= TASK =
Rewrite every line of the entries below, substituting "Select" for each "Click" and leaving everything else unchanged. Leave the pictures out.

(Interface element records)
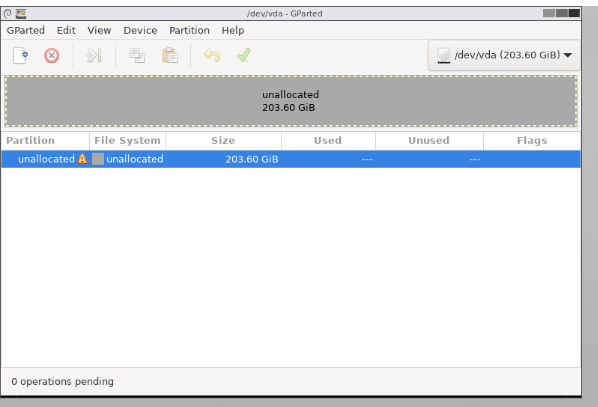The width and height of the screenshot is (598, 407).
Task: Click the Resize/Move toolbar icon
Action: pos(94,56)
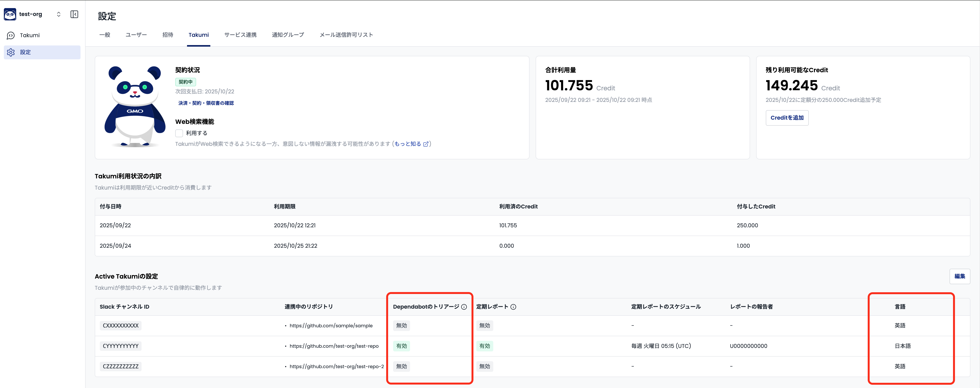Click the 編集 button for Active Takumi
Image resolution: width=980 pixels, height=388 pixels.
[960, 276]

= RESULT =
The width and height of the screenshot is (598, 407).
Task: Select the Resize/Move toolbar icon
Action: pos(94,56)
Select the 編集 button for Active Takumi
Image resolution: width=980 pixels, height=388 pixels.
[960, 276]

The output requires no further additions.